■ DOCUMENT PASSAGE ■
Court of Appeals of North Carolina

April 21, 2015

THE STATE OF NORTH CAROLINA and FORSYTH COUNTY by and through its CHILD SUPPORT ENFORCEMENT UNIT, on behalf of CHERRI L. JORDAN, Plaintiff,
v.
BRYANT OAKES, SR., Defendant

Heard in the Court of Appeals January 21, 2015

Forsyth County, No. 02 CVD 6163.

DISMISSED.

Forsyth County Attorney Office, by Assistant County Attorney Twanda M. Staley, for plaintiff-appellee.

Mary McCullers Reece for defendant-appellant.

Judges STEELMAN and INMAN concur.

OPINION

Page 833

DIETZ, Judge.

Defendant Bryant Oakes appeals from the trial court's denial of his motion to dismiss an order to show cause. Oakes contends that the trial court entered the show cause order, which stems from unpaid child support, without first receiving an appropriate motion from Forsyth County. Oakes concedes that his appeal is interlocutory because there is more to be done in the trial court. But he contends that the trial court's order, which could expose him to civil contempt and possible incarceration, affects a substantial right and thus is immediately appealable.

Importantly, Oakes concedes on appeal (and Forsyth County agrees) that circumstances have changed, the show cause order was dismissed, and Oakes no longer faces any threat of contempt or incarceration. This Court cannot exercise appellate jurisdiction under the substantial rights doctrine if, at the time the Court hears the case, the parties concede that the challenged order no longer affects a substantial right. Accordingly, we dismiss this appeal for lack of appellate jurisdiction.

Facts and Procedural History

On 25 September 2002, the Forsyth County Child Support Enforcement Unit filed a civil summons and complaint against Defendant Bryant Oakes to establish paternity and child support for two minor children. Oakes admitted paternity of the minor children, and on 14 November 2002, the trial court entered an order directing Oakes to pay $410 a month in child support and $25 a month in arrearages.

On 29 August 2011, the County filed a motion for order to show cause alleging that Oakes failed to make a child support payment since 25 May 2010. That same day, the trial court issued an order to appear and show cause. The Forsyth County Sheriff's Office was unable to serve Oakes with notice of the hearing, and on 22 December 2011, the trial court dismissed the show cause order.

The trial court entered another order to show cause on 7 November 2012, ordering Oakes to appear in court and show why he should not be found in civil contempt. Oakes failed to appear at the hearing held 16 January 2013, and the court issued an order for arrest. The court set Oakes's purge payment--the amount he must pay to avoid being sent to jail for contempt--at $20,000.

Oakes was arrested on 6 February 2013 and sent to jail. On 12 February 2013, the trial court found that he was in arrears of his child support payments by $59,531.98. The court also found that Oakes was unable to pay his existing $20,000 purge payment and reduced the amount to $700. Oakes remained in jail.

■ ITEMS ■
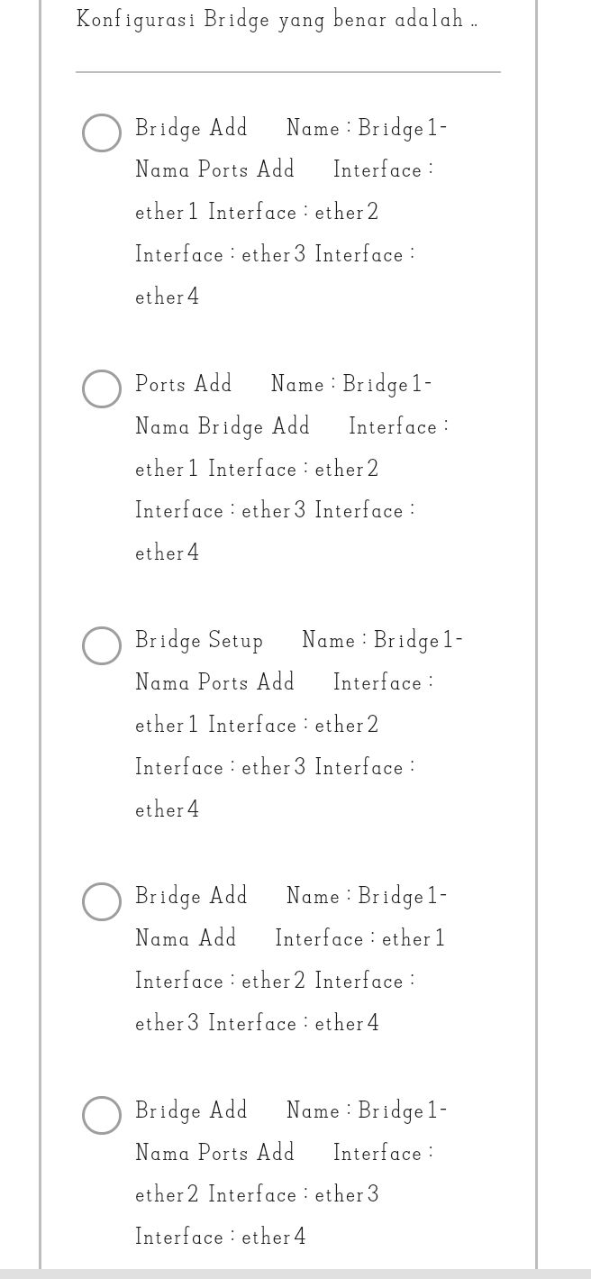Pick the last radio button option

pyautogui.click(x=102, y=1115)
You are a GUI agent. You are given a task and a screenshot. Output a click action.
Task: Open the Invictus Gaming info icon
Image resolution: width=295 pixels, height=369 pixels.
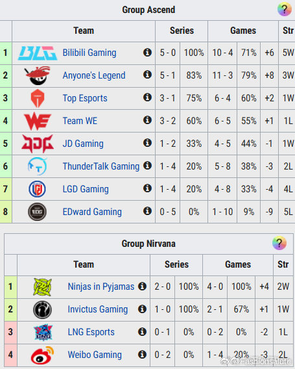[x=142, y=309]
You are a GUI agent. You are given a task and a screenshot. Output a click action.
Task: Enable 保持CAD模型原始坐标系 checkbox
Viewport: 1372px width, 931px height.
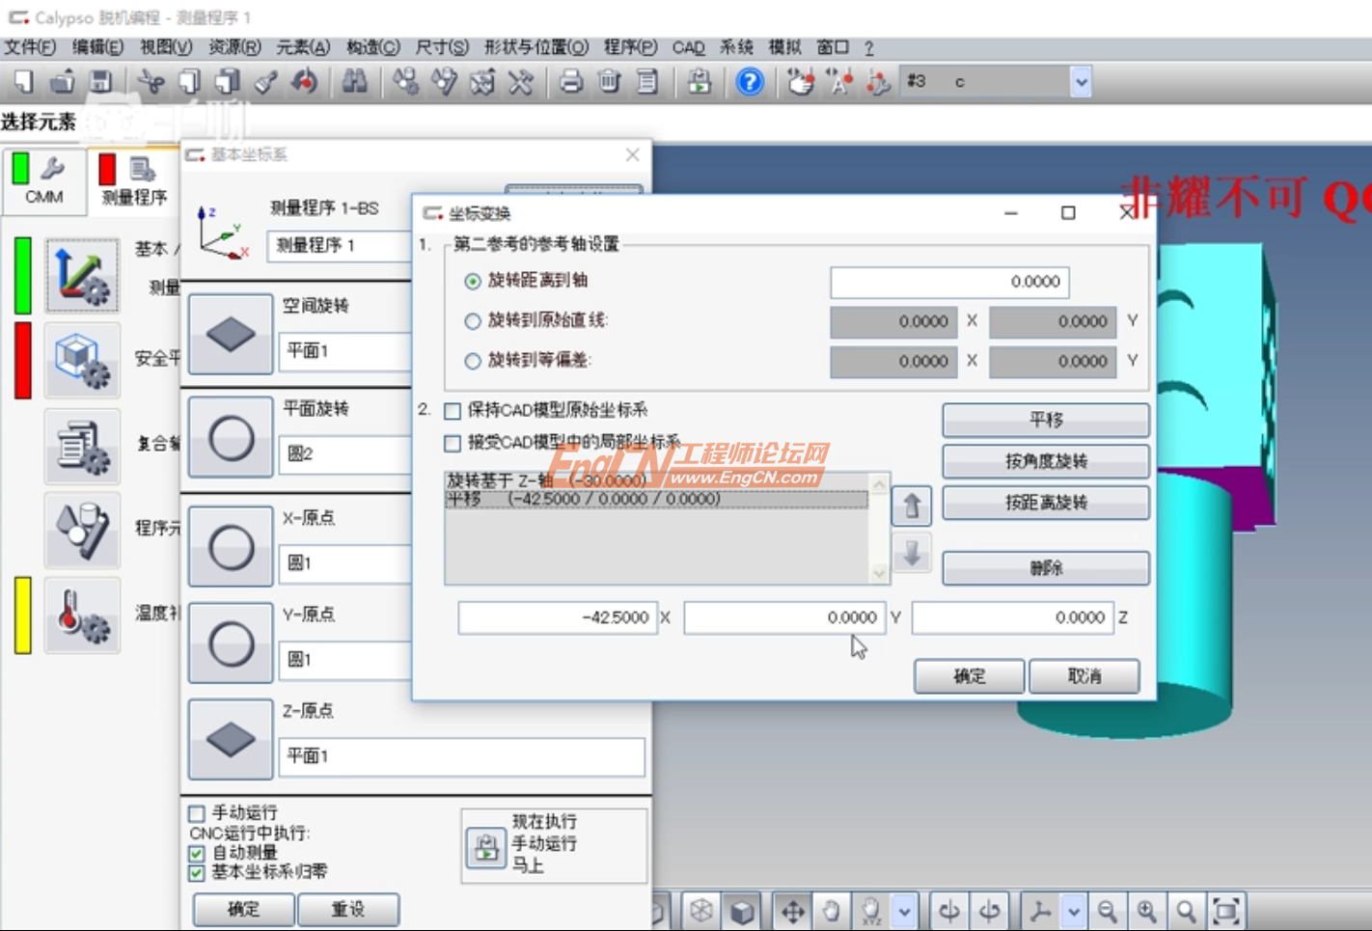tap(453, 410)
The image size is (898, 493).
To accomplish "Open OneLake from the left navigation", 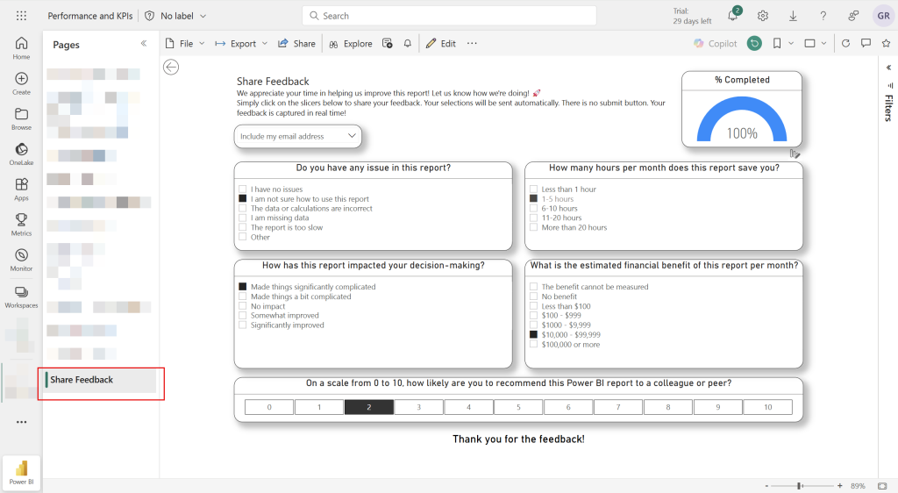I will [21, 153].
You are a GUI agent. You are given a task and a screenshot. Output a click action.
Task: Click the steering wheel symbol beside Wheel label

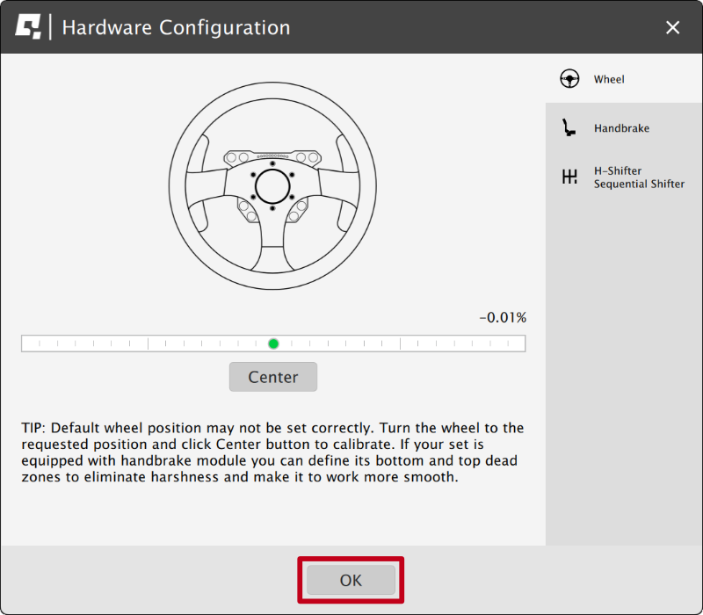tap(569, 78)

■ SET PROBLEM 1 ■
Name every dollar amount stated in the court opinion, listing each figure only once.
■ SET PROBLEM 2 ■
Please carry the court opinion forward from its last sentence.
The records have no connection to the court opinion.

■ FINAL ANSWER 1 ■
$410, $25, $20,000, $59,531.98, $700

■ FINAL ANSWER 2 ■
On 13 March 2013, Oakes again went before the trial court. The court found that he was unable to purge his child support arrearage by paying $700 and reduced the amount to $500. Oakes was unable to pay at that time and returned to jail. On 3 April 2013, the court again reduced the purge amount from $500 to $100. Shortly after, Oakes paid $100 and was released from jail.

On 31 July 2013, the court again reduced Oakes's purge payment from $100 to $50 and Oakes paid the $50 at the hearing. The trial court ordered Oakes " to purge $50.00 today and the temporary amount of $100.00 on

Page 834

August 13, 2013 September 13, 2013 and October 13, 2013 to be applied to the arrears in this matter." The Court also ordered Oakes to appear at a hearing on 30 October 2013.

At the 30 October 2013 hearing, Oakes, through counsel, moved to dismiss the 7 November 2012 order to show cause on the grounds that no supporting motion for the order was found in the court file. After a hearing, the trial court denied Oakes's motion to dismiss and found that he " failed to make the ordered purge payments of $100.00 on August 13, 2013, September 13, 2013 and October 13, 2013." The court made the following conclusions of law:

4. The court takes judicial notice of the process used by the county attorney office and department of social services and that procedurally each order to show cause presented to a Judge for signature has a motion with it.
5. As long as an arrearage exists, the show cause will continue until dismissed by the county attorney or judge.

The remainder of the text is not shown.